I settori più virtuosi? Quello dei rifiuti (21,16%, grazie all'obbligo introdotto dal Veneto nel 1999), seguito da chimico (11,87%) e petrolifero (4,19%). In coda alla classifica troviamo trasporti (0,57%) e turismo (0,10%). A livello territoriale, il Veneto si conferma la regione più assicurata (1,85%), mentre la Campania detiene il record negativo.
“La diffusione limitata di queste polizze dipende da pregiudizi e mancanza di norme obbligatorie”, spiega il presidente di Pool Ambiente, Tommaso Ceccon. “In Italia, a differenza di altri Paesi europei, non esistono obblighi se non per il settore rifiuti in Veneto”. Eppure, i benefici sarebbero enormi: oltre alla tutela ambientale, migliorerebbero i rating ESG delle aziende e si eviterebbero situazioni in cui, dopo un disastro, a rimetterci sono i cittadini.

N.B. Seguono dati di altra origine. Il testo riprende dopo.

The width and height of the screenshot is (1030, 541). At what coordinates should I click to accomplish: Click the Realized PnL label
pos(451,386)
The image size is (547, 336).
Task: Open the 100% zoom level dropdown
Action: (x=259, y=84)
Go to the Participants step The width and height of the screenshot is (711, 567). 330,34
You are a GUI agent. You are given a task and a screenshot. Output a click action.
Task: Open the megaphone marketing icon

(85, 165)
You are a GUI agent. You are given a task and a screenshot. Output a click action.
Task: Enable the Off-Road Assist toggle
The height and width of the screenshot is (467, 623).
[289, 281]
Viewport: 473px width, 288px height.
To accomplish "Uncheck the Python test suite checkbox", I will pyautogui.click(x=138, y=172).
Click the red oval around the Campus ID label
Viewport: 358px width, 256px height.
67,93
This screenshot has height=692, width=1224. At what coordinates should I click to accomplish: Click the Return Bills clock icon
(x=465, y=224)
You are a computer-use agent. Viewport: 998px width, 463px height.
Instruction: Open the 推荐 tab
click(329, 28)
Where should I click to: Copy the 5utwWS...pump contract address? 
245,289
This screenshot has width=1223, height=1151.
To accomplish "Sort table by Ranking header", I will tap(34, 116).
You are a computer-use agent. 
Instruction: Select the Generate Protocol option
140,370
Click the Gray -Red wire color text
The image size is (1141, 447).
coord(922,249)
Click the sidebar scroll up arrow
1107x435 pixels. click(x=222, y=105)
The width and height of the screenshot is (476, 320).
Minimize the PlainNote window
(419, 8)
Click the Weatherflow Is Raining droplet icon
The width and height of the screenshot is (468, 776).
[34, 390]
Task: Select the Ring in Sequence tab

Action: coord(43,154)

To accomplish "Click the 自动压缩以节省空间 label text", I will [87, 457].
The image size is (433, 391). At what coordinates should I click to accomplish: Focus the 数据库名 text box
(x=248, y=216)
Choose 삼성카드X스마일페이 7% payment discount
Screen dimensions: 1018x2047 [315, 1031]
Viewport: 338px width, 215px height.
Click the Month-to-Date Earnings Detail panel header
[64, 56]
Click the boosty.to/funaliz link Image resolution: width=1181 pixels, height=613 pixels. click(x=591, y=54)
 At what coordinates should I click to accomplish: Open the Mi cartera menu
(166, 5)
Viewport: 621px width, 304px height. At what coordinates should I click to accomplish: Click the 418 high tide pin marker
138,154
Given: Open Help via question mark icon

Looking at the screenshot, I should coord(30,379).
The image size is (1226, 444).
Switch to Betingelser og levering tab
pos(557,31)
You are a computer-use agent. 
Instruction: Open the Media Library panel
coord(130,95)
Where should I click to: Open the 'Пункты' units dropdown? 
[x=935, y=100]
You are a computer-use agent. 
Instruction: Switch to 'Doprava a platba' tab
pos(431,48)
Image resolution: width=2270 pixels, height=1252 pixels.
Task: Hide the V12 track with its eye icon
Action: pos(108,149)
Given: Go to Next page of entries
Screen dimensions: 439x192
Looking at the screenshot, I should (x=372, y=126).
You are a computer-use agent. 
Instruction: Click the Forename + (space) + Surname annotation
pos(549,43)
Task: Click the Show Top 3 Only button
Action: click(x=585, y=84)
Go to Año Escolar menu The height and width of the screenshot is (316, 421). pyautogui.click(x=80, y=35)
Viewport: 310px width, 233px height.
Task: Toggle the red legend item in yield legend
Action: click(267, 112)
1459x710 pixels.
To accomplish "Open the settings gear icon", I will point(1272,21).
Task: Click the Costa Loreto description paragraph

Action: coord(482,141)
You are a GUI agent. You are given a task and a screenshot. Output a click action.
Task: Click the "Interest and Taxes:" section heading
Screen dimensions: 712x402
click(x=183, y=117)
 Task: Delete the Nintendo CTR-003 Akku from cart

Cosa succede quando un'azienda non è assicurata? “Fallisce l'impresa, la Regione spesso non ha fondi per bonificare, e l'ambiente resta contaminato per anni”, avverte Ceccon. Una situazione che Flavio Sestilli, presidente di Aiba, conferma: “Serve una cultura della prevenzione. I broker possono guidare le aziende verso soluzioni su misura, ma è cruciale agire prima che i danni avvengano”.
Il mercato assicurativo italiano, con 20 compagnie attive nel rischio ambientale e il supporto dei riassicuratori, è pronto a fare la sua parte. Ma senza un cambio di mentalità e politiche più incisive, difficilmente la situazione migliorerà. Intanto, l'ambiente continua a pagare il prezzo più alto.